本研究は血管腫・脈管奇形・血管奇形・リンパ管腫・リンパ管腫症およびその関連疾患を対象とする。これらの疾患には長期にわたり患者のQOLを深刻に損なう多くの難治性の病態が含まれる。本研究班は平成21-23年度難治性血管腫・血管奇形研究班(佐々木班)、平成24-25年度同研究班(三村班)、平成21-23年リンパ管腫研究班(藤野班)、平成24-25年度リンパ管腫症研究班(小関班)、平成24-25年度小児期からの消化器系希少難治性疾患研究班(田口班)の分担研究である腹部リンパ管腫研究、肝血管腫・血管奇形研究を発展させ、相互に協力して疾患概念を形成し、患者に貢献することを目的とする。
佐々木班・三村班はISSVA分類をふまえて血管奇形・リンパ管奇形・混合型奇形についての研究を進めており、血管腫・血管奇形診療ガイドライン・重症度分類・診断基準作成、疫学調査を行ってきた。血管腫・血管奇形診療ガイドラインは日本形成外科学会・日本IVR学会と共同作成であり、完成し公表されているが、改訂して皮膚科学会・小児外科学会等の承認を受けることを目標とする。診断基準については国際的な基準が無いが、研究班のコンセンサスとして作成され、日本形成外科学会・日本IVR学会に承認された。重症度分類は作成されたが、三村班で行われた疫学調査の結果により、検証とブラッシュアップを行う。また、新生児・乳児の肝血管腫・血管奇形には極めて急速に生命の危機となる重篤な症例があり、速やかで正確な診断と治療が求められる。
過去の調査研究を継続総括し診療ガイドラインを作成する必要があり、当班では既に、MINDSガイドラインセンターの手引きにより2013年、改訂版を2017年作成発行し関連学会からの承認を経て、研究班のホームページ上に公開している。尚、2017年度版は、英文誌3誌に同時にオンライン掲載し、広く世界に活動報告・啓発・普及した。更に、令和3年度末を目標に“第二次改訂”診療ガイドライン発行に向けて、統括委員会、作成グループ、システマティックレビュー チームを整備・構成し、着手している。

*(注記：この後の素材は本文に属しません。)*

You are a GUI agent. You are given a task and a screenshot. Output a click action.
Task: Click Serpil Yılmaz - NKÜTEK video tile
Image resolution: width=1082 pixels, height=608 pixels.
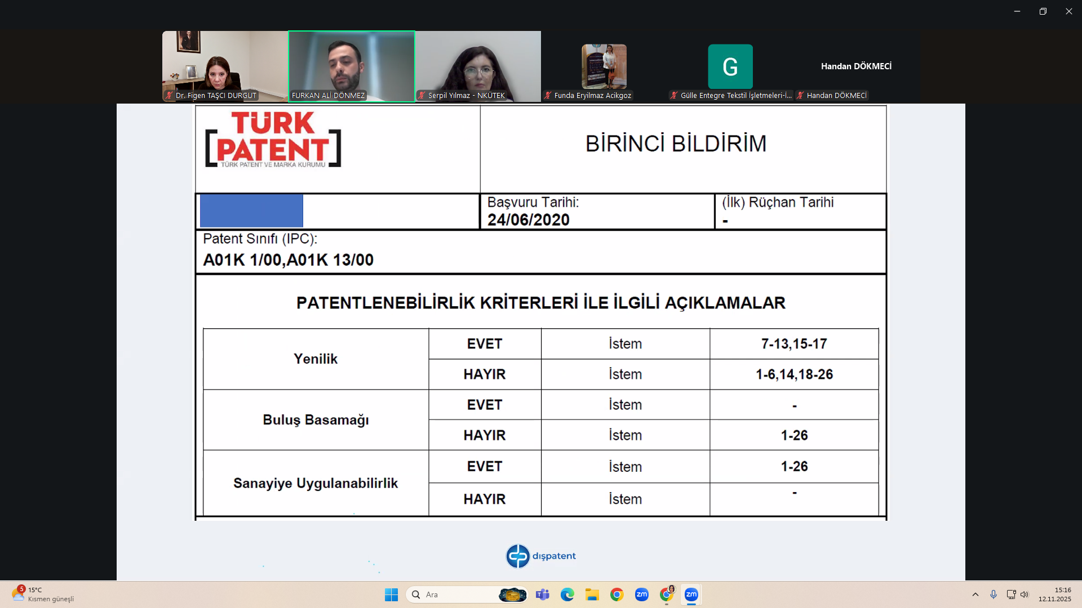click(x=478, y=66)

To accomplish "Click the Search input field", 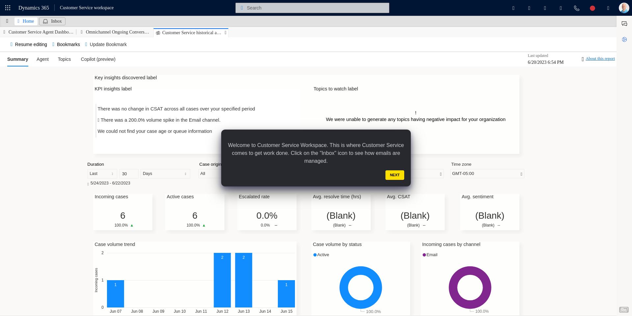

本研究における症例登録(レジストリ)はAMED支援 難病プラットフォーム(RADDAR-J)の連携のもとに、令和元年までに代表施設で176名分の標準項目、準標準項目(RADDAR-J共通項目)及び当班独自の追加項目と入力しており、令和元年研究分担班施設(13施設中10施設)(1月24日 現在)でも中央倫理審査の下実施可能としている。令和2年度からは、RADDAR-J完全準拠の当班独自のレジストリ構築開始し、研究者及びキュレーター(データ入力者)が2次加工(データクレンジング)、3次加工(データ結合)が可能化し、データ解析を容易化せしめる。更に既存レジストリとの照合を図っている。
クリッペル・トレノネー・ウェーバー症候群について循環器疾患であるが、小児期発症でかつトランジション医療対応も必要であるため、特に関連研究班とも連携する。また、治療開発においてはAMED小関班、尾崎班との連携を予定する。
先天性リンパ管疾患には異なる病態の疾患が混同され、診断・治療を困難にしている。またISSVA分類による脈管疾患のリンパ管奇形分類との整合性を図ることも大きな課題であり、これらを整理し、診断基準・診療ガイドラインを作成する。藤野班ではリンパ管腫の全国調査が行われ、診断基準(案)、重症・難治性度診断基準(案)が作成された。小関班ではリンパ管腫症の全国調査が行われた。リンパ管腫及びリンパ管腫症は異なる病態を示すものの病理学的には鑑別出来ず、確定診断が困難な状態であったが、先の調査研究により全国調査がなされそれぞれの診断基準(案)が作成されるに到っている。
今後関連各学会、患者団体の意見を統合して提言し、広く医学会・社会の認知を得ることを目的とする。